:: Stated problem ::
Convert the lines of the records, starting at the line that contains "Uncheck the Active checkbox" and ending at the end of the records, into a JSON list of strings with one string per line. Omit blank lines and leave the pictures out.

:: Records for processing ::
## BEGIN

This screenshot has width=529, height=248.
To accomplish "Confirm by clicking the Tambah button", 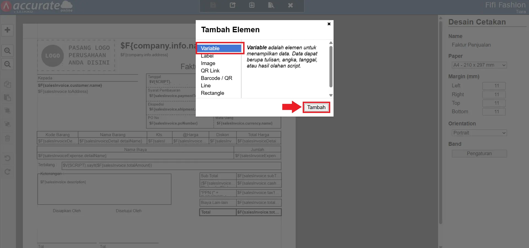I will tap(316, 107).
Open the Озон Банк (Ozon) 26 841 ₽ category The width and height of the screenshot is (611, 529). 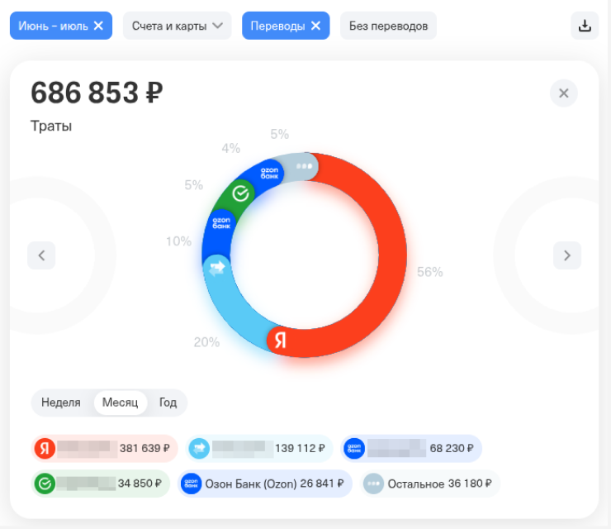coord(265,484)
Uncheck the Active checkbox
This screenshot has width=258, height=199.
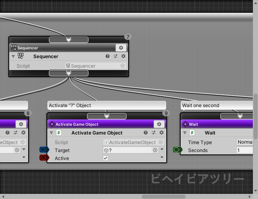pos(106,158)
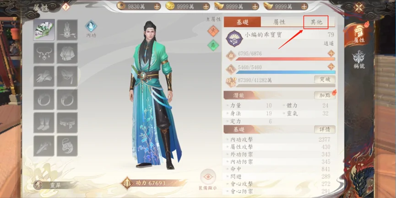Switch to the 其他 tab

(x=316, y=22)
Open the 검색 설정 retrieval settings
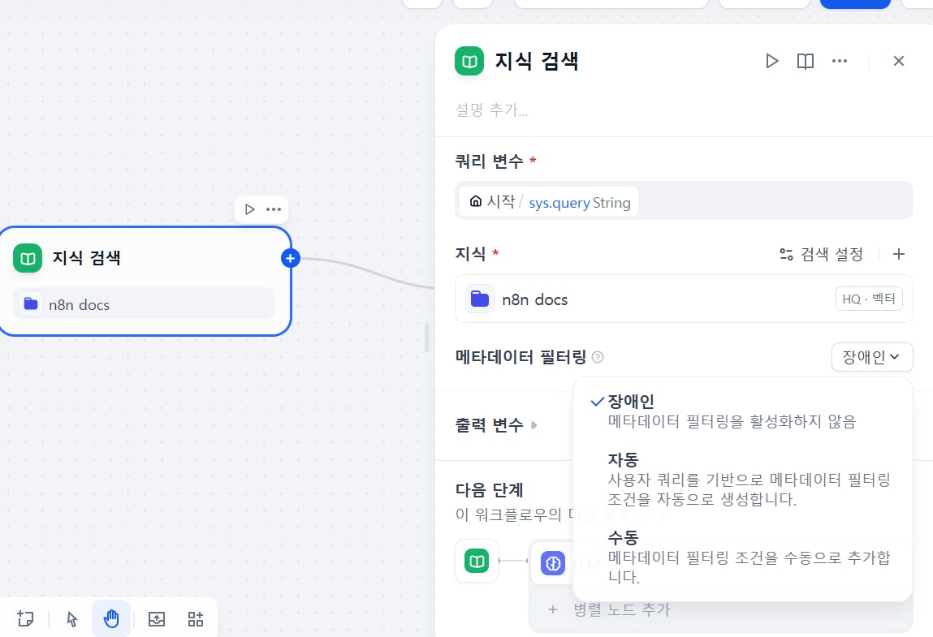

## END

:: Correct answer ::
[
  "Uncheck the Active checkbox",
  "This screenshot has width=258, height=199.",
  "pos(106,158)",
  "Switch to the 其他 tab",
  "(x=316, y=22)",
  "Open the 검색 설정 retrieval settings"
]